Retype exactly what appears below from the line containing "Where should I" down to the line containing "Image resolution: width=508", keeping both end lines. Do not include pictures.

—————

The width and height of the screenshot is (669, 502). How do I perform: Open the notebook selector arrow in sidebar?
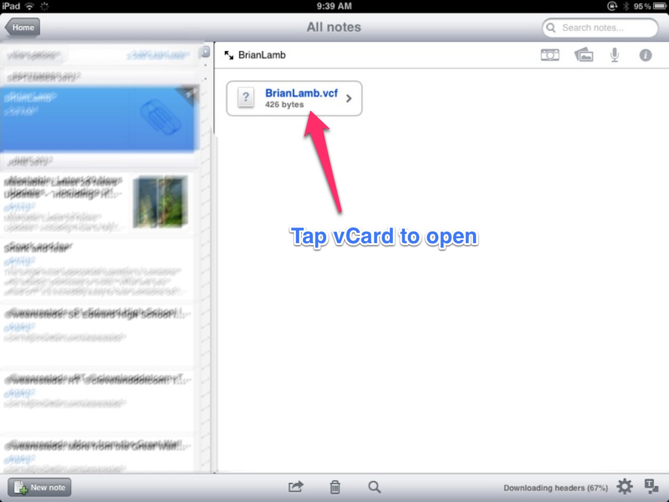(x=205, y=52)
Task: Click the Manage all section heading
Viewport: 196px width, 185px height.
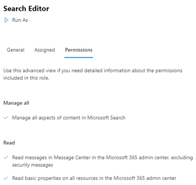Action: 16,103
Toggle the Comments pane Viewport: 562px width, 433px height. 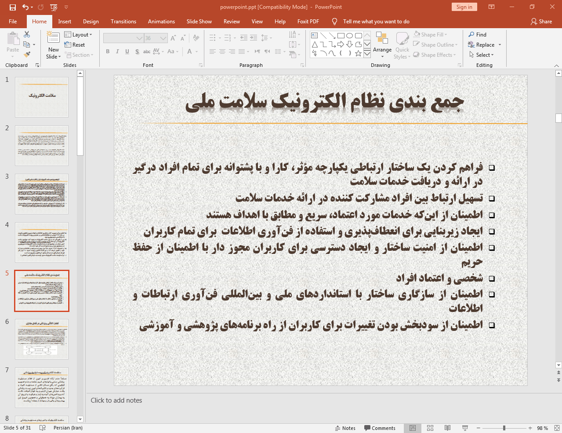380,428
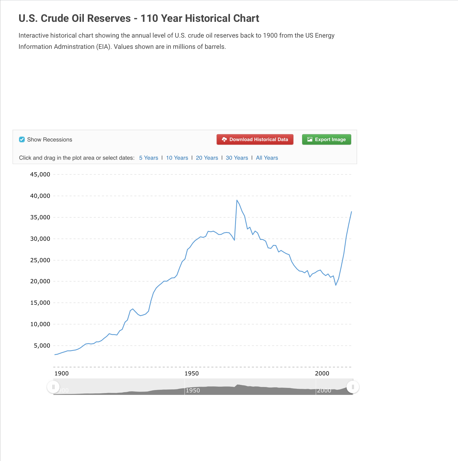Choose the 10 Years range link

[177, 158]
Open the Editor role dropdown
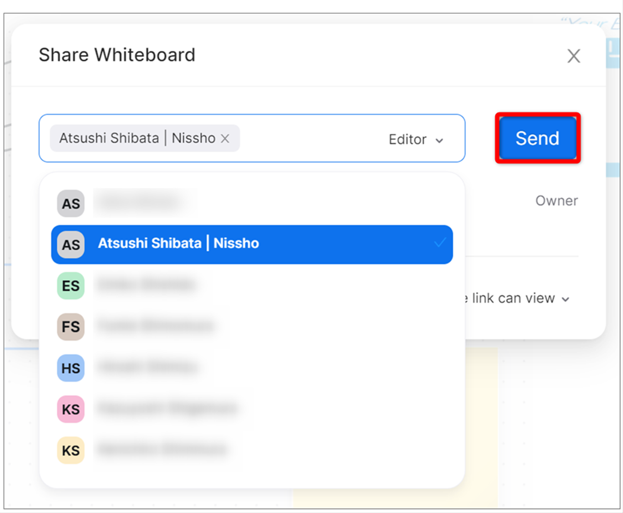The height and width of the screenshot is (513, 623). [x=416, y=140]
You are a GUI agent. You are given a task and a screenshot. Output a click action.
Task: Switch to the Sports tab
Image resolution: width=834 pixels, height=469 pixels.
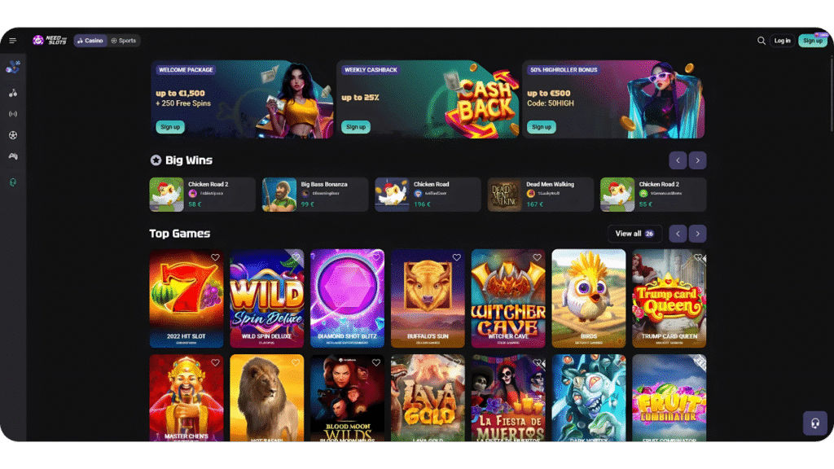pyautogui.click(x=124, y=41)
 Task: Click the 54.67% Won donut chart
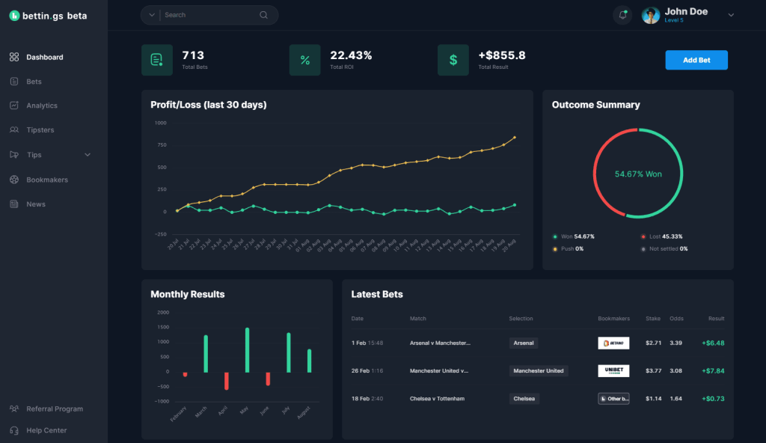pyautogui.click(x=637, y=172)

—————

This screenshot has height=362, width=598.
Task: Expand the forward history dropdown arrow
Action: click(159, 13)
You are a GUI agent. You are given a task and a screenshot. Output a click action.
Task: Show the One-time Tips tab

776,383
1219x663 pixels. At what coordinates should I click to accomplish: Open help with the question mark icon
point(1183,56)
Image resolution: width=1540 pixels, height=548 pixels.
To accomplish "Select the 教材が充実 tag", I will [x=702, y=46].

—————

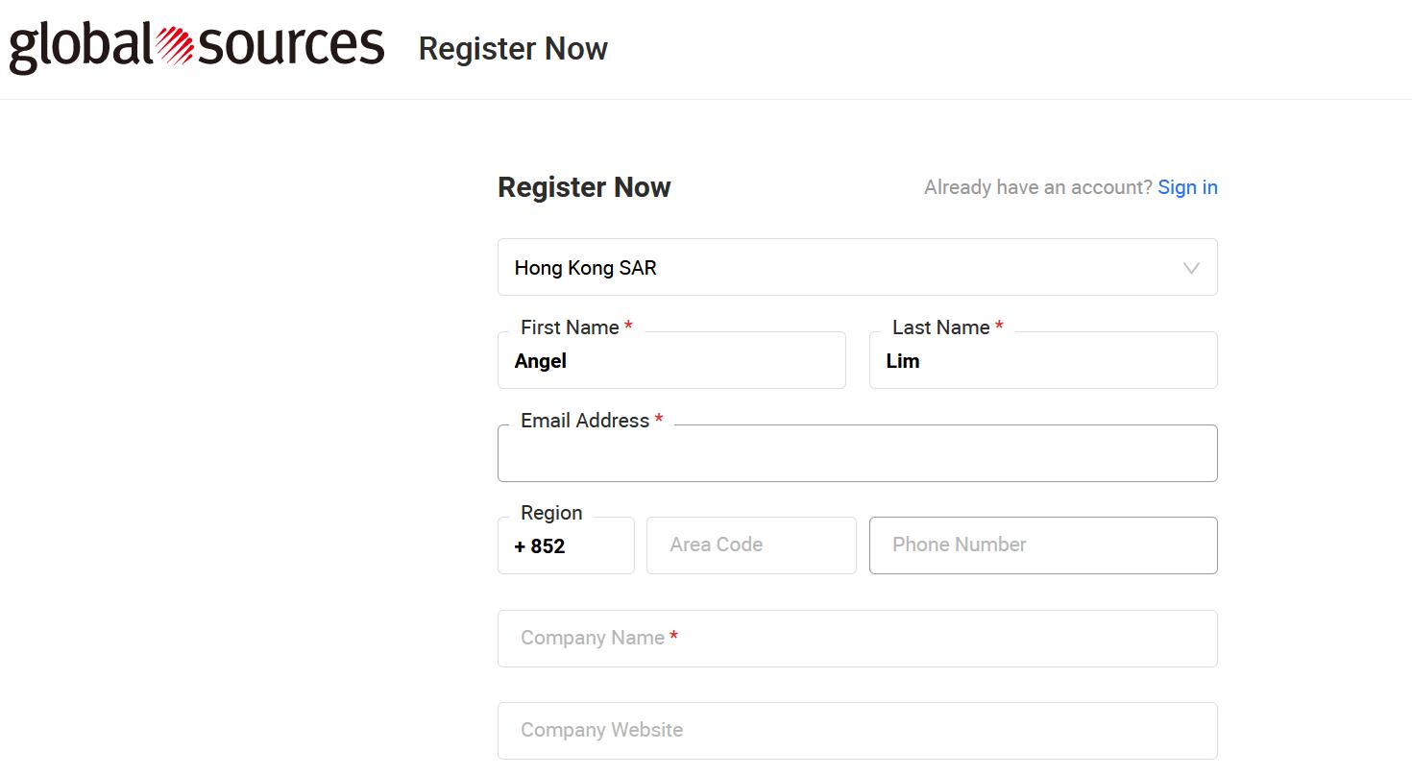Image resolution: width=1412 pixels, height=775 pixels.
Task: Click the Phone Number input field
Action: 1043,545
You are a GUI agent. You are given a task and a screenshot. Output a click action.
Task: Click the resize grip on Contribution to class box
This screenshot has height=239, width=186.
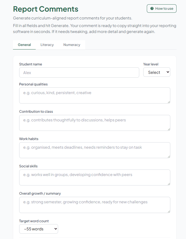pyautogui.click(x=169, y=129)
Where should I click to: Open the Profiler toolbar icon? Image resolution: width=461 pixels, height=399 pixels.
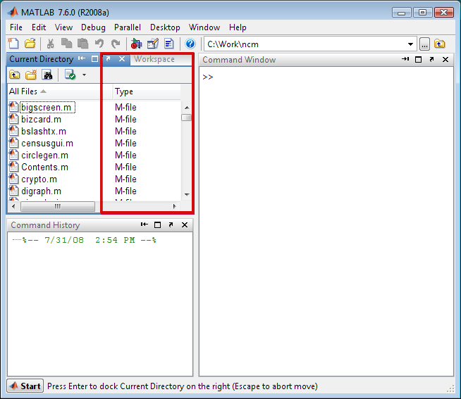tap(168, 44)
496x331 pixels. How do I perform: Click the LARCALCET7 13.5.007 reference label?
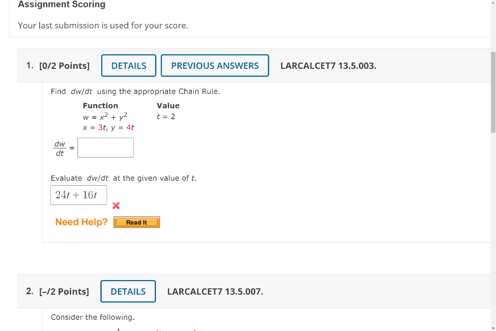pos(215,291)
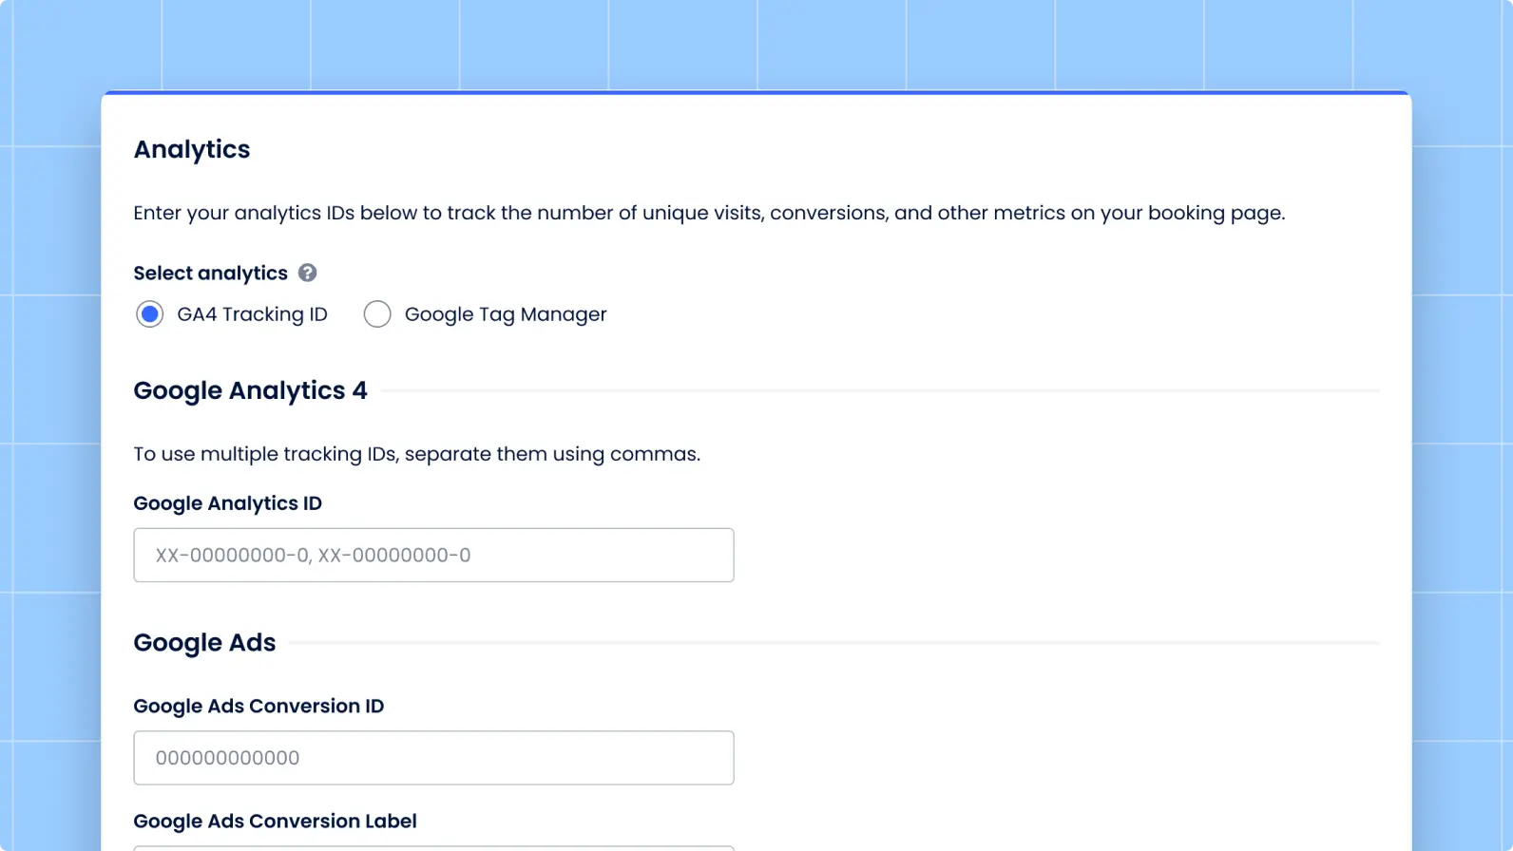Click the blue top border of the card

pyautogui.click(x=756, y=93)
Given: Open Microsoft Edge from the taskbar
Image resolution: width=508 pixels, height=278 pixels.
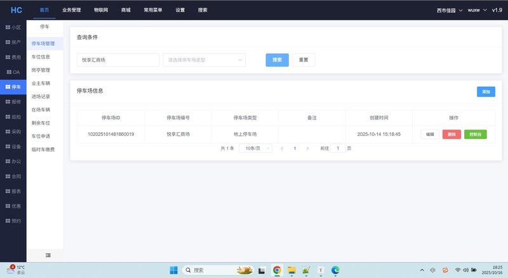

—————

> **ANSWER SPACE**:
Where should I click to: Open the Profiler toolbar icon? Image resolution: width=461 pixels, height=399 pixels.
tap(168, 44)
496x331 pixels. How do I perform: Click the LARCALCET7 13.5.007 reference label?
pos(215,291)
Click the blue top border of the card

pyautogui.click(x=756, y=93)
Given: Open Microsoft Edge from the taskbar
Image resolution: width=508 pixels, height=278 pixels.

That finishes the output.